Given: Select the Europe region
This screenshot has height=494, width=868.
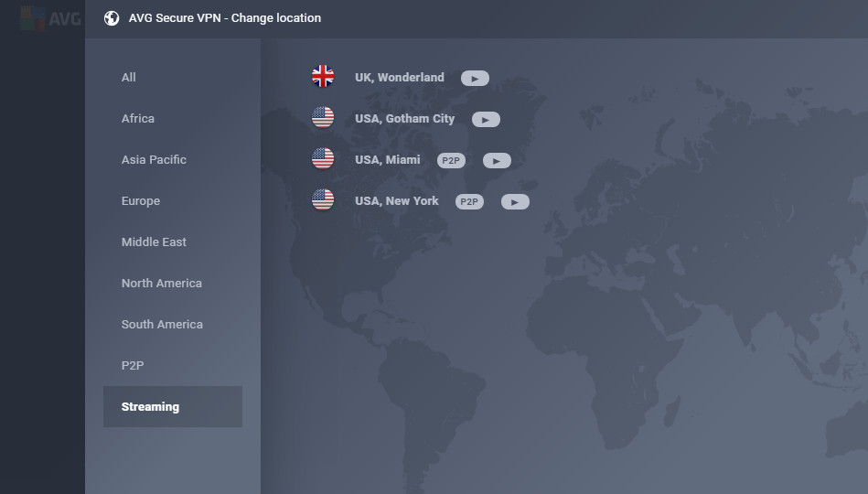Looking at the screenshot, I should click(141, 201).
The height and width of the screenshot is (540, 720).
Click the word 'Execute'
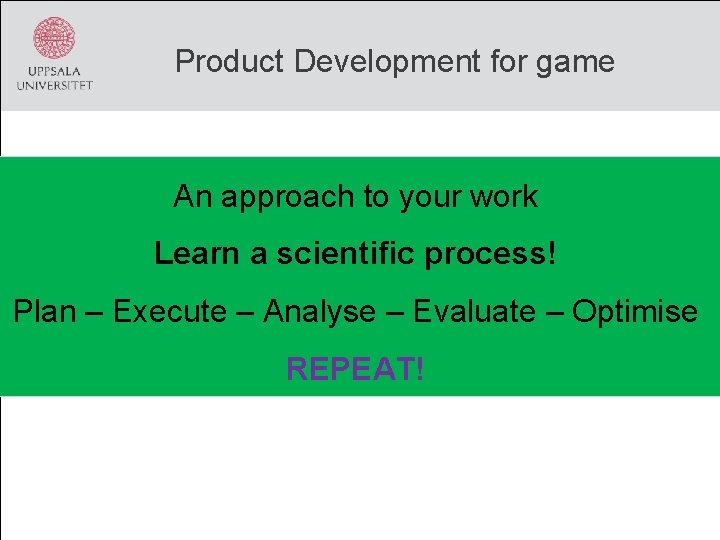[x=170, y=311]
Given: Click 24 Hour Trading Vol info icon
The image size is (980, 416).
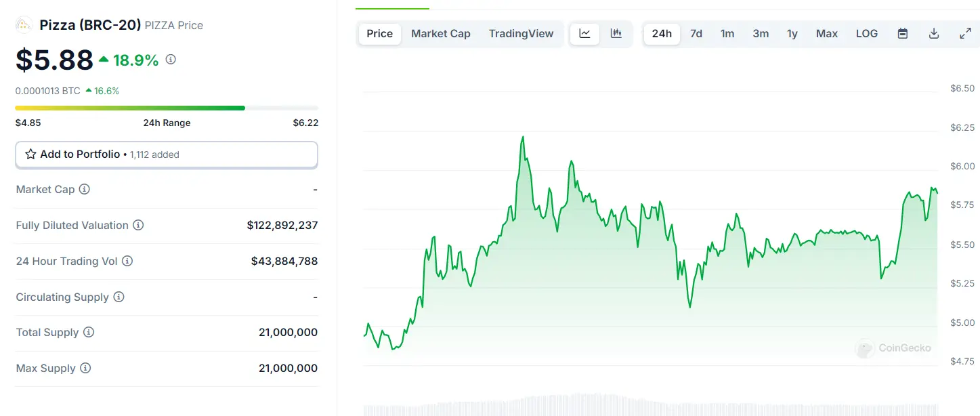Looking at the screenshot, I should (127, 261).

——

▶ Exercise instructions:
From the line that holds "The height and" down to the last line of the material above, every line is to be copied exactly, both ends included; pictures are to be omitted.

▶ Response below:
The height and width of the screenshot is (540, 720).
Click the word 'Execute'
[x=170, y=311]
Given: Click 24 Hour Trading Vol info icon
The image size is (980, 416).
Looking at the screenshot, I should (127, 261).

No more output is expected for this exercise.